Sample conversations

I put together sample conversations so the customer could get a feel for the overall experience. This allows the customer to see how their business rules would be implemented. This also gave us a chance to verify that the back-end variables were mapping to the right fields.

Complete the specification

Now that the customer liked the samples, the detailed specification could be written. While writing, I worked closely with the development team to ensure back-end accuracy, and with the QA team to ensure that all the use cases would be covered. The resulting documentation, including all the error handling and global behavior, was handed off to the development team.

Deployment

Because of the close communication between design and development, the project deployed without any major defects. The SIT and UAT passed without any problems. The first round of metrics showed that the containment rate doubled, reducing their call center expenses by several million dollars in the first year alone.

GoTo Chatbot

We lovingly refer to this bot as the MegaBot. It allows the same bot to be used across several domains.

It has been designed to handle requests for any of the 12 products in the portfolio, and retain the product context while it navigates the flows.

This bot also has answers for >80% of the support questions.

One innovative feature is the automated help for joining a GoToMeeting or GoToWebinar. The flow successfully talks the user through the steps to join a meeting or webinar, saving countless helpdesk tickets.

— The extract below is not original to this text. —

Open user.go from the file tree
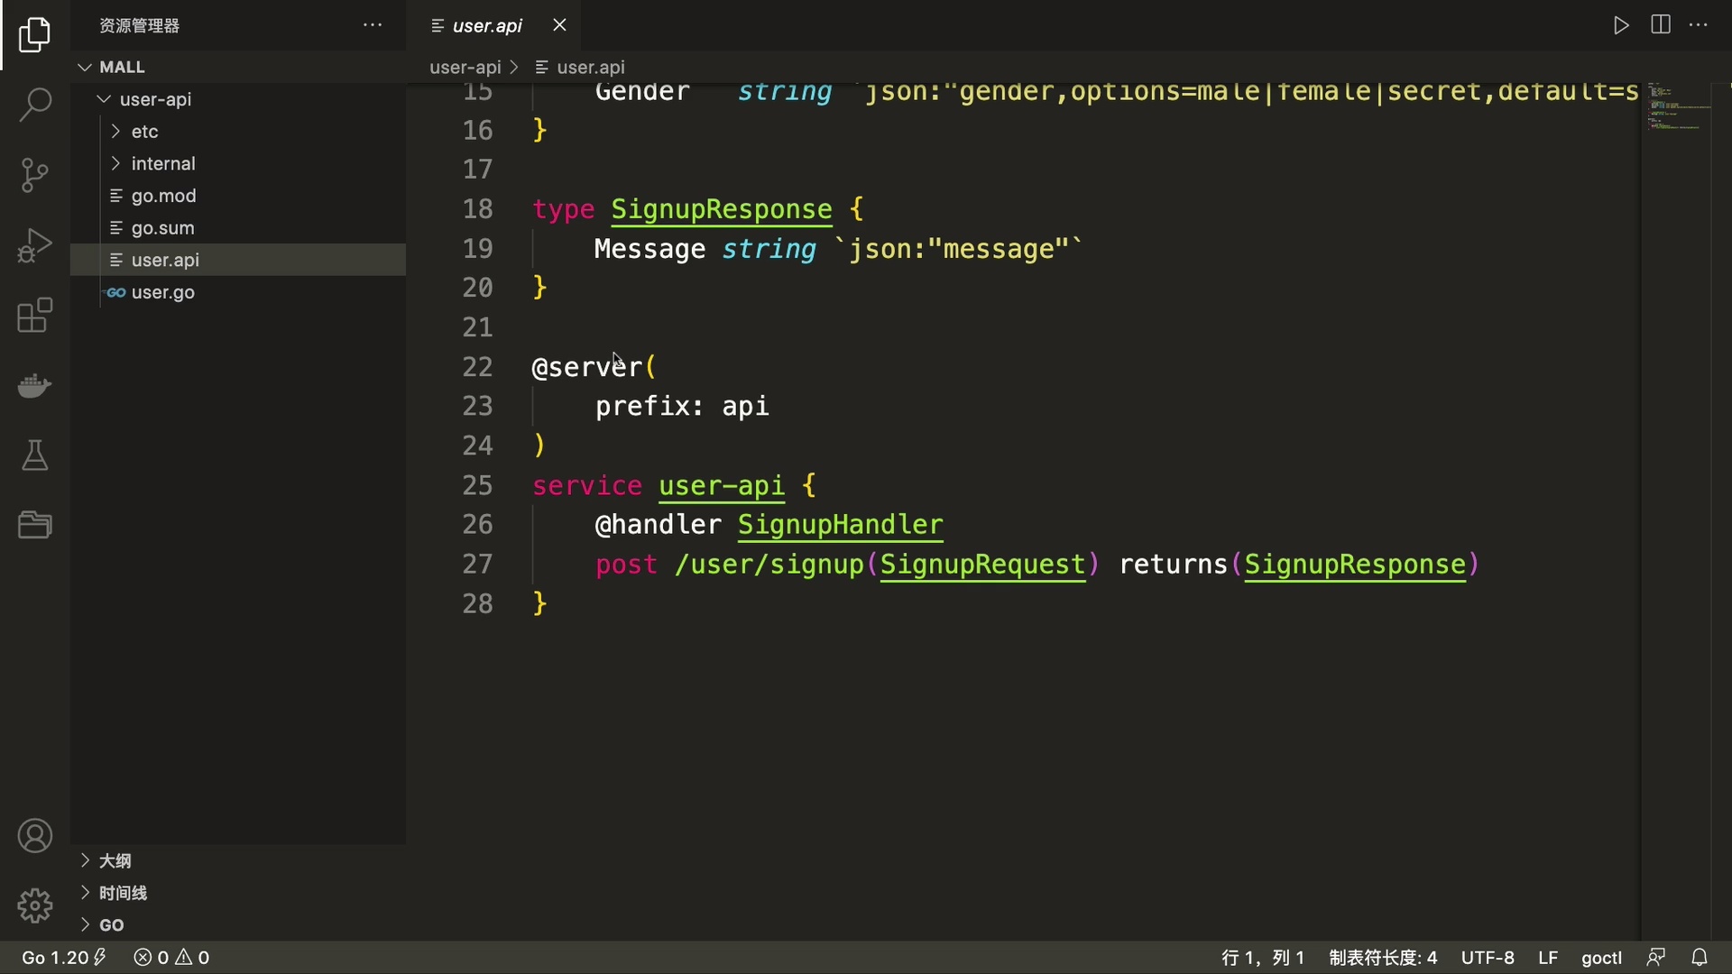 tap(162, 292)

Another innovative feature is the 'help me decide’ flow for prospects. GoTo has several products that have similar functionality, and users don’t always know what they want or need. The user can select ‘help me decide’ from the product selection menu, and an alternate flow will ask more detailed questions to help narrow the product choice.

Grasshopper Chatbot

The Grasshopper chatbot was an interesting project. The marketing shifted from a slightly goofy interface to a theme of putting a professional face on your micro-business. The recent rewrite reflects this shift in persona. Also, no live chat agents are available, so the design had to be carefully constructed around that business rule.

LastPass Chatbot

I designed the LastPass chatbot for 2 distinct audiences: prospects and existing customers. Prospects receive a light touch TOF flow, with larger businesses escalated to live chat sooner rather than later. Existing customers get the support experience, covering >80% of support topics.

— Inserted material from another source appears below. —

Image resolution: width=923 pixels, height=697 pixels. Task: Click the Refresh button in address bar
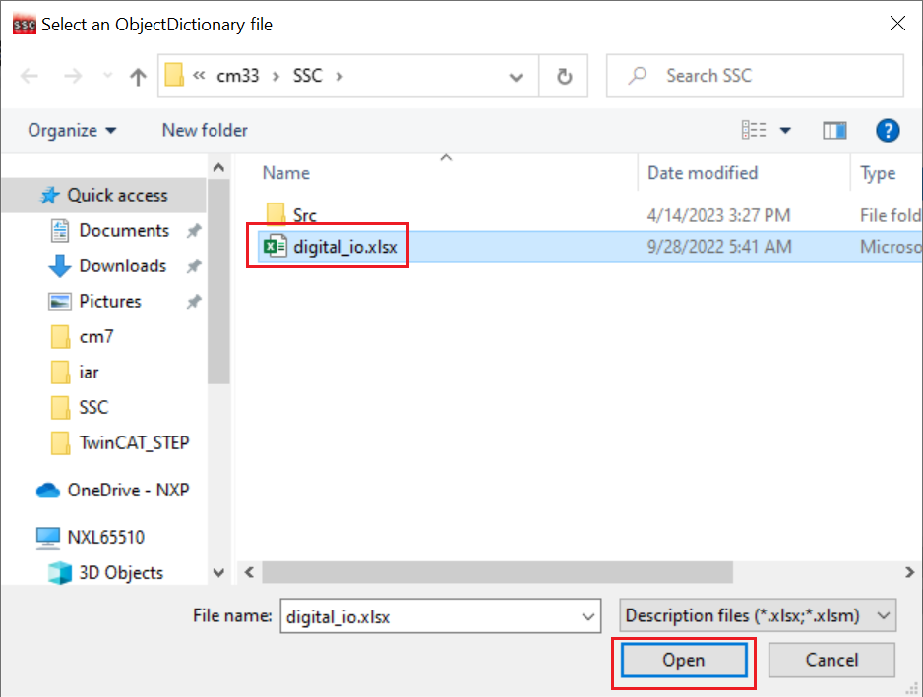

This bot has several successful innovative features:

1) By far, ‘forgot master password’ is the most frequent request. The bot talks the user through 5 different methods of password recovery, leading to a 4-5% decrease in associated helpdesk tickets.

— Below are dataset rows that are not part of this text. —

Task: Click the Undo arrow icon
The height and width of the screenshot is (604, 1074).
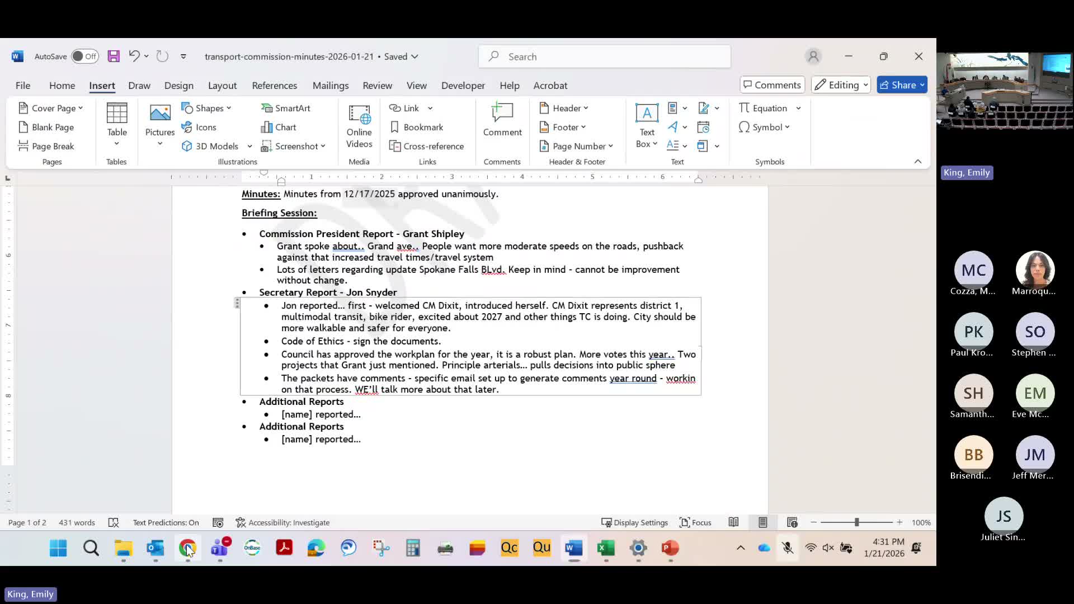Action: [134, 56]
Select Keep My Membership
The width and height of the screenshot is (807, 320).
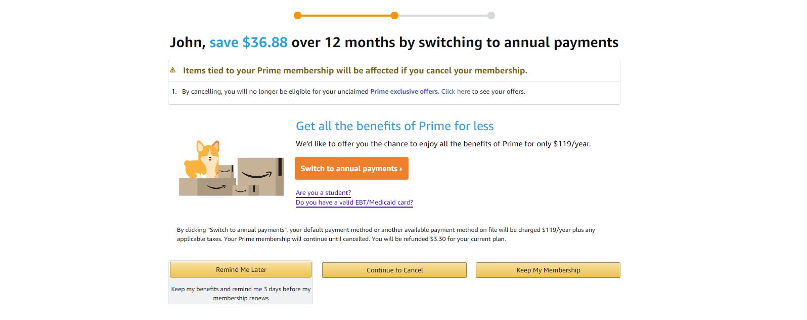[548, 270]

2) Data showed that users often asked to cancel their account, but only because of a forgotten master password. The cancellation flow asks first if the reason for canceling is password related. If so, it runs the password recovery flow. Implementing this flow resulted in 8-9% decrease in cancellations.

3) Usability testing showed that new users frequently stopped using the product soon after installation because of a lack of instructions. The bot now has an on-boarding flow that talks users through several important features.